Du coin de l’oeil,
j’ai entrevu une publicité étrange
de ce genre de service immatériel
typique (assurances ?) où l’on
voyait quelqu’un, dans un panorama
touristique, couché dans un hamac
et accompagné d’une jeune fille
en bikini avec une boisson. Cependant les
choses commencent à disparaître
: d’abord la boisson, ensuite la jeune
fille, enfin le hamac… jusqu’à la
disparition de la headline qui murmure : « Peur
de perdre ton niveau de vie ? ». Le
publicitaire nous a capturés. Indépendamment
du fait que nous ayons vraiment possédé tout
cela (des vacances de rêve, des aventures érotiques,
etc.), ce qui compte en premier lieu c’est
que nous ayons pu en rêver et donc
que nous ayons eu peur de le perdre. Ce qu’on
nous dit implicitement, c’est que si
nous avons désiré tout cela,
alors nous faisons partie du « système » -
mais qui est celui qui n’a jamais eu
un désir de ce genre ? Une publicité comme
celle-ci nous fait réfléchir
sur la situation hypermarchande que nous
vivons – et, en définitive,
sur les horizons existentiels de nos désirs.

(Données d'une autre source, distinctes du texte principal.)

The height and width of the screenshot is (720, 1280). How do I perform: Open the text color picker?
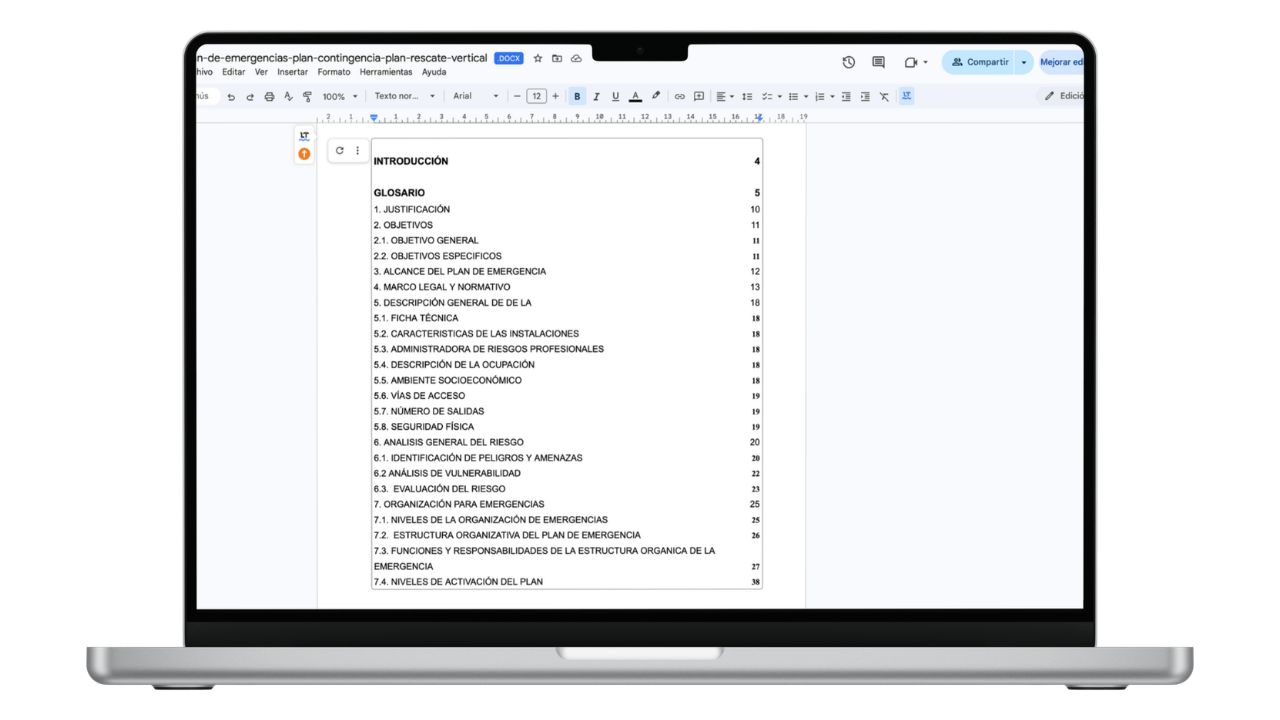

Le contexte est tel que « personne
n’est innocent », personne ne
peut se « déclarer extérieur » avec
prétention et adopter un point de
vue lui permettant d’exprimer un jugement
dépourvu de passions – et cela
vaut aussi pour les artistes, dont l’oeuvre,
si elle se limite à opposer résistance
et à construire une « réflexion
critique », risqueraient non seulement
de ne pas égratigner l’existence,
mais de rendre son mécanisme plus
fluide, en devenant pour ainsi dire la « transgression
prévue ».
Mais certains artistes – dont certains, par chance, ne sont pas
moins rusés que les plus rusés des publicitaires – se
sont aperçus de tout cela et, prenant conscience de ne disposer
que de stratégies internes au champ de la communication qui nous
entoure, créent des « bricolages » qui utilisent les éléments
défectueux et « anti-communicatifs » qui le caractérisent.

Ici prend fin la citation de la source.